De la même manière, cela pose la question entre l’offre et la demande.
Intervenant
Pour préciser une chose par rapport à l’enquête présentée par Laurence. Nous avons fait une étude sur le périurbain de SaintNazaire. Nous avons ainsi vu que les habitants du périurbain avaient une image beaucoup plus négative du centre-ville de
Saint-Nazaire que les habitants du centre-ville eux-mêmes.
Sylvain GUERRINI
Là-dessus on sait que les propriétaires ont un tel enjeu affectif qu’ils ne peuvent pas changer d’avis sur leur maison, même s’ils
constatent des défauts. Cela serait un réel échec personnel. Cela peut jouer sur la satisfaction dans le périurbain.
Perig GOUTTEUX
Pour répondre à la possible transposition sur les copropriétés à Brest et pour rester extrêmement pragmatique, cela représente
un certain coût.
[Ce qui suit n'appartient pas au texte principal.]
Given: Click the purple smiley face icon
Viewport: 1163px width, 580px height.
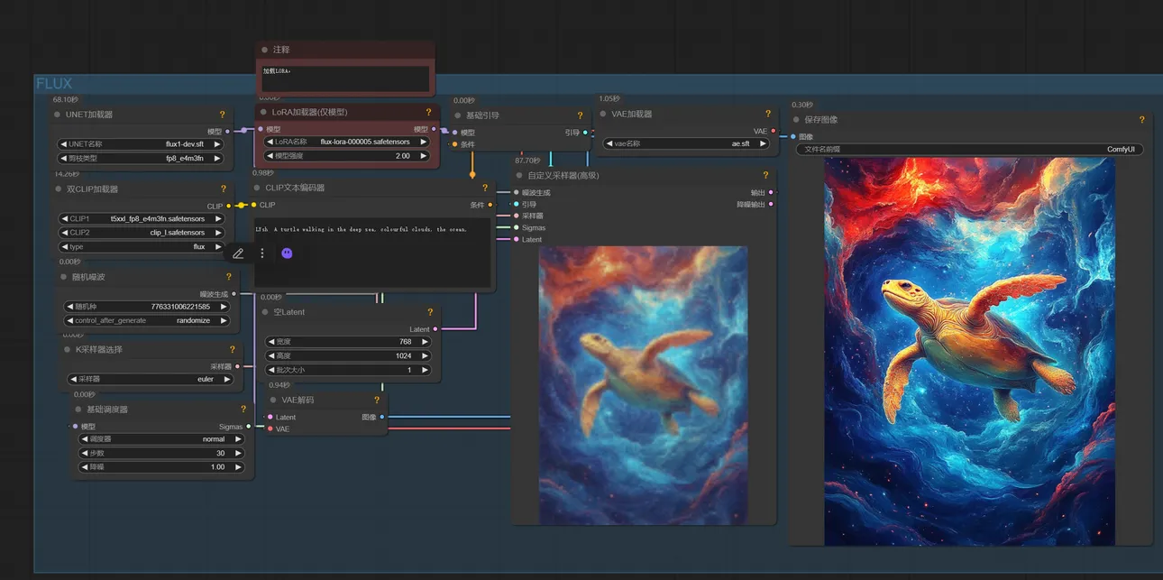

Il est évident que, si de tels dispositifs étaient mis en place sur certaines villes de la reconstruction, il faut un
effet rebond et qu’il des projets ambitieux derrière, qu’ils partent sur des projets urbains à l’échelle politique ou de
réappropriation de ces îlots. On ne peut pas rester à planter quelques arbres et à mettre du bardage sur les garages ou à
rebitumer et à mettre une petite chaînette pour empêcher les gens de passer.